## AVAILABLE DATA
....

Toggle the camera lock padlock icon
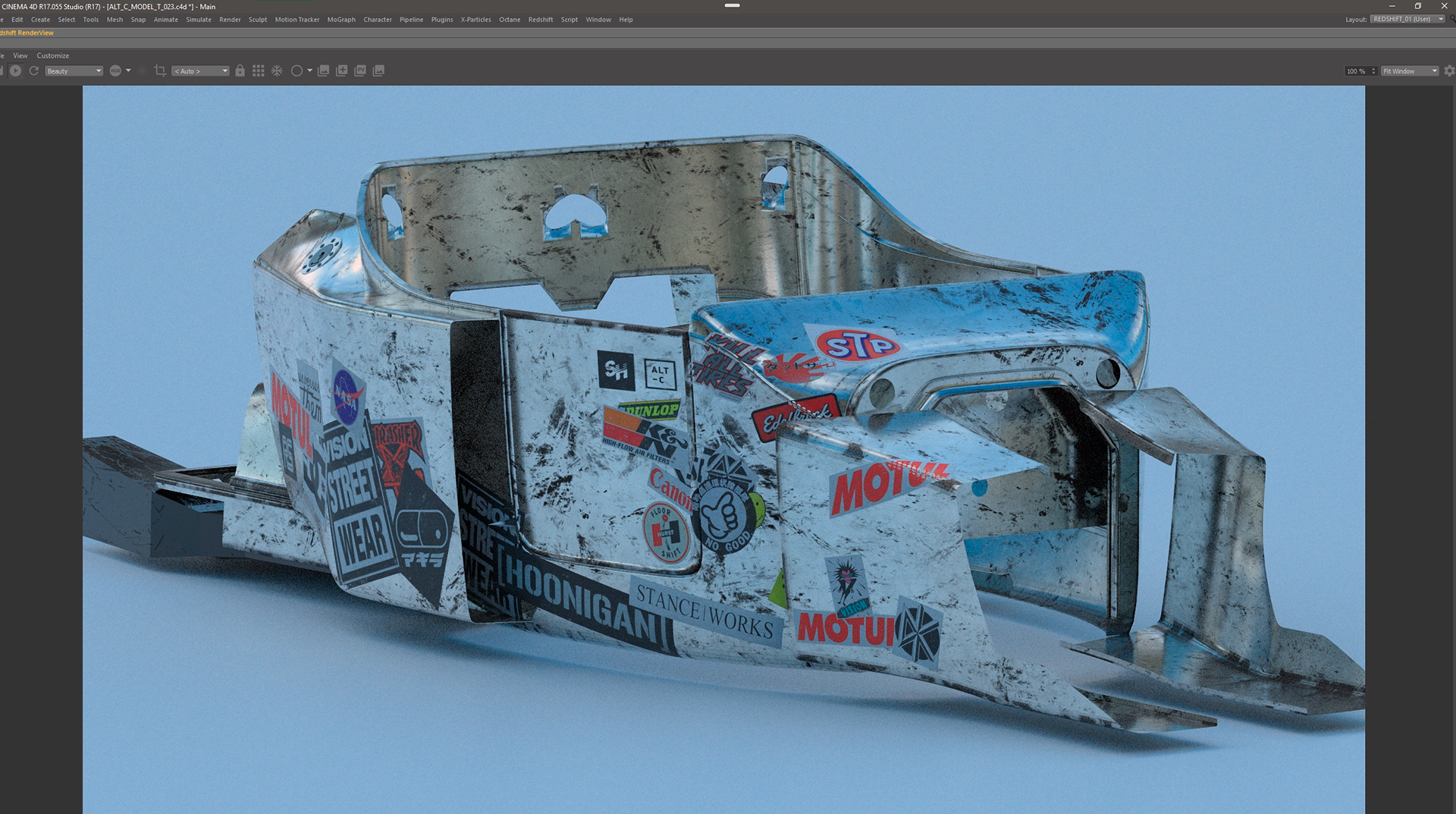 (x=240, y=71)
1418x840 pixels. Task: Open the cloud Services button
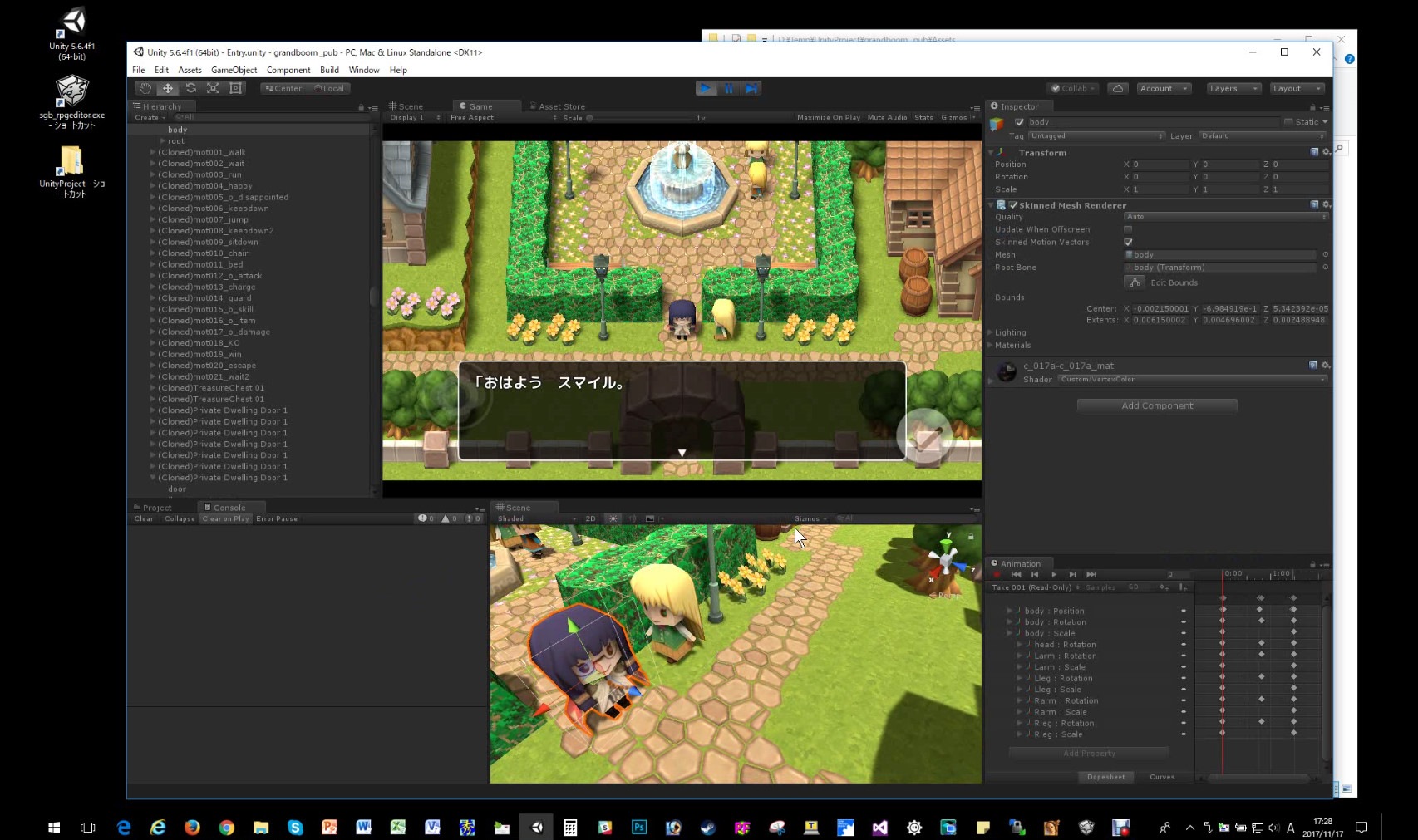pos(1118,88)
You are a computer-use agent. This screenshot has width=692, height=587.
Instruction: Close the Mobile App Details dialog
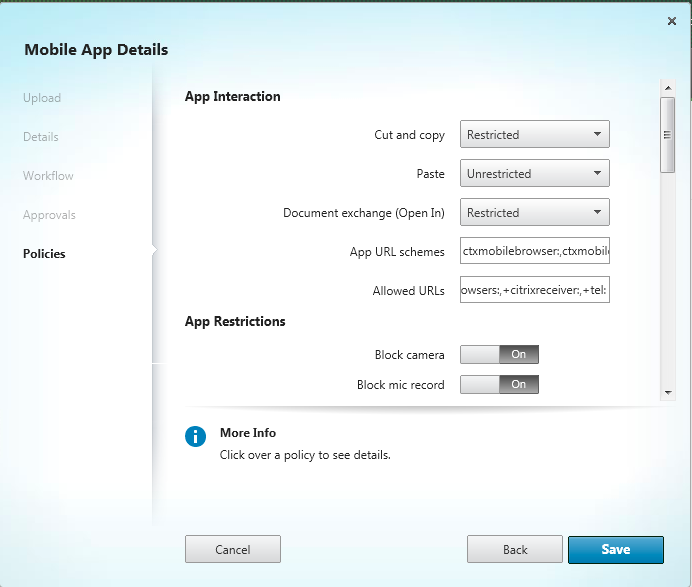tap(669, 20)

....

## TASK TO CARRY OUT
Reproduce every line of the material above word for word, increasing each coordinate in the answers by 137. Leave the pictures out of your reply.

## CORRECT OUTPUT
Toggle the camera lock padlock icon
 (x=377, y=208)
1418x840 pixels. Task: Open the cloud Services button
pos(1255,225)
You are a computer-use agent. This screenshot has width=692, height=587.
Instruction: Close the Mobile App Details dialog
tap(806, 157)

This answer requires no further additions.